O titulo desta conferência alude à observação do grande estudioso das religiões M. Eliade respecto da pobreza das línguas modernas, nas que para a experiência do sagrado só contamos com a palavra religião.
Desde esta perspectiva desprende-se a possibilidade de propor uma experiência não religiosa do sagrado - isto é não determinada pelas práticas, dogmas, crenças de nenhuma das religiões oficiais.
Convoca-nos antes de mais nada a pergunta a respeito das condições de possibilidade de uma sacralidade atual e efetiva - não uma discussão arqueológica - a respeito dos depoimentos da religiosidade helênica.
Digamos antes de mais nada - como esclarecimento metodológico - que não enfrentamos neste momento o problema teórico de que é o sagrado, e para isso referimos à obra de Eliade, como uma aproximação; e se em todo caso tomamos uma síntese da noção do sagrado, este aparece na experiência como plenitude de significado e de intensidade.
Agora, tratar do espírito religioso dos gregos em termos contemporâneos precisa de um esclarecimento.

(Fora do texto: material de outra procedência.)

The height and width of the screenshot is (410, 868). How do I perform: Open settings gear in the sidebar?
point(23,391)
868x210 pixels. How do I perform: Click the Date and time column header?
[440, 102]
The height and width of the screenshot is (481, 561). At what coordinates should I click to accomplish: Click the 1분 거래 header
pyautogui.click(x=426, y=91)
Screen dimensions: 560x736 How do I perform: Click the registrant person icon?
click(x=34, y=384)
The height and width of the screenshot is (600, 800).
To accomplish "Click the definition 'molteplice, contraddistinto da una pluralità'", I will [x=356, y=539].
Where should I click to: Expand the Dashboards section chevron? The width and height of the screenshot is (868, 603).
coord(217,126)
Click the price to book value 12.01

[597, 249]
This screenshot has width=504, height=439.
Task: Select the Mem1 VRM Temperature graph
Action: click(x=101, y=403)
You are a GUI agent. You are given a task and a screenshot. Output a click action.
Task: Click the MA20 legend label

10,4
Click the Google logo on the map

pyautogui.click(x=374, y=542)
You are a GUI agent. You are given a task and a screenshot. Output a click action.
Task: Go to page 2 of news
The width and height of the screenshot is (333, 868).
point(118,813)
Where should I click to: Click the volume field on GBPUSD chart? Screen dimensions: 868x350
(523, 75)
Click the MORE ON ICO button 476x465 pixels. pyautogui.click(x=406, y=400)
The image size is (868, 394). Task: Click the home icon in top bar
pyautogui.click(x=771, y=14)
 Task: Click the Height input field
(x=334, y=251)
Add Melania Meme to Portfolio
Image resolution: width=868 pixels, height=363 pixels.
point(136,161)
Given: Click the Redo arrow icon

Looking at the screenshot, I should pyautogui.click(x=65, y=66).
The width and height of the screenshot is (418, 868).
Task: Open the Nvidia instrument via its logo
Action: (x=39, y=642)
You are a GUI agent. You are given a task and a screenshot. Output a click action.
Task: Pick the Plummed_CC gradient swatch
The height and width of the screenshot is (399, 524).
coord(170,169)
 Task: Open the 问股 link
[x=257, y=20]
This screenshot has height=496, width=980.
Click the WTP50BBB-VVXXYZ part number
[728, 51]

Em primeiro lugar porque nenhuma da religiões vivas, actuais, oficiais, organizada, de nenhum país, mantém, por verdadeiro, os cultos e crenças da antiga Grécia.
Mas como segundo ponto e em oposição a este primeiro que mostra a ausência de uma prática de “cultos pagãos”, de culto de deuses gregos - sustentamos que a antiga experiência grega e latina - a dos chamados pelos cristãos de pagani - foi e é, uma fonte permanente do modo em que os ocidentais, em tanto indivíduos, temos vivenciado ou tentado vivenciar o sagrado: como arte, como mistério do universo e exuberancia da natureza, como erotismo, como realização heroica do destino pessoal. Todos estes elementos foram plasmados desde a construção civilizatoria do mundo helênico.
O Ocidente é a reunião e a luta permanente entre dois espíritos opostos de difícil conciliação, o levantino (semita, mágico) e o grecolatino e clássico. Nossa religiosidade judaicocristã, levantina, soterrou a essa antiga sensibilidade pagã, mas trata-se de uma dimensão em que nada morre mas que se submerge na latência, para retornar com mais impulso. A direção das ciências, da arte e da filosofia, sempre reconheceram sua origem na Grécia. O Renacimiento, a Modernidade, são a continuação, em grande parte, de elementos helênicos e não de judaicocristãos.
Há que diferenciar a religião da experiência do sagrado. Entre os gregos não há uma, senão várias palavras, para dizer religião. Existe por exemplo a palavra sebas, que indica temor, veneração. A palavra sebas é habitualmente traduzida ao latim por pietas. Também religião, em grego, se diz eulábeia. Eulabeia é o correlato especifico do termo latino religio, que significa originariamente atenção, recogimiento, cuidado, precaução. E esta atenção cuidadosa dá-se a respeito das manifestações mesmas do kosmos, que é divino. Também religião em grego se diz threskeia, como o conjunto de atos rituais, de normas, da especificidade das práticas de culto da colectividade. Também, em verdadeiro sentido, a palavra theoría, de onde deriva teoria, é uma palavra do grupo semântico da religião. A palavra theoria - da mesma raiz de théatron, teatro - tem como significado básico contemplar e designa a festividade, o tempo especial em onde o sagrado realiza sua manifestação.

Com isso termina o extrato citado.